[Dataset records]
::::::::
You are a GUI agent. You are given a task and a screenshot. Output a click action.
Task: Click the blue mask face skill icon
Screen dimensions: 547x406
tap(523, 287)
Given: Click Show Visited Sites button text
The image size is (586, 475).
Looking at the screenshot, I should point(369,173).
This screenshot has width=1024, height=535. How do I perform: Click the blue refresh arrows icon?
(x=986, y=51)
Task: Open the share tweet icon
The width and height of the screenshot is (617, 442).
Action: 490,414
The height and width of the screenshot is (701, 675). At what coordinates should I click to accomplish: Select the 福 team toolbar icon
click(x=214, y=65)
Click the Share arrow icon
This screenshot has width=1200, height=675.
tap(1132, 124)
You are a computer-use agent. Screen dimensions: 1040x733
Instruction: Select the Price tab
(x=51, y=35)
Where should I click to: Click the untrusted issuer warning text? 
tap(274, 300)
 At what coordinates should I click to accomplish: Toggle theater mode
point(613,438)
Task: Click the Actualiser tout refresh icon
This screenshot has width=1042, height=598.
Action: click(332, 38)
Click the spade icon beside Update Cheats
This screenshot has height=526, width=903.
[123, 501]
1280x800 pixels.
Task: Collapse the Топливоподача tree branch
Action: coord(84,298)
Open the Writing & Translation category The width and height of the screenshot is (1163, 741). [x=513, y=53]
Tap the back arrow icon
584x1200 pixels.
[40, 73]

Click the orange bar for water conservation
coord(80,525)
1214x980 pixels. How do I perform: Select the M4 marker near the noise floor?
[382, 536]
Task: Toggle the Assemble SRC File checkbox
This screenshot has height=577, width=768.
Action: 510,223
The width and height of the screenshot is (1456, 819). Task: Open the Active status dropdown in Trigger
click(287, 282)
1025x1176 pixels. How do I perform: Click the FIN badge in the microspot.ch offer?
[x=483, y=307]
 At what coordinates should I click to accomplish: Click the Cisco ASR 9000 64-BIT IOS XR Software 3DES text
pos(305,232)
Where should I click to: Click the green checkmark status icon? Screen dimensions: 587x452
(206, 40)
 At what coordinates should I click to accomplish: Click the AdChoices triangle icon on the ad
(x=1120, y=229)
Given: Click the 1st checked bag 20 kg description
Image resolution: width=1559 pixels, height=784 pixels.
::::::::
_REQUIRED WORK_
Among the lines above, return those that contain the string "agent".

_FINISHED TASK_
You are a GUI agent. You are given a task and a screenshot. Output a click action.
You are a computer-use agent. Screen dimensions: 1040x733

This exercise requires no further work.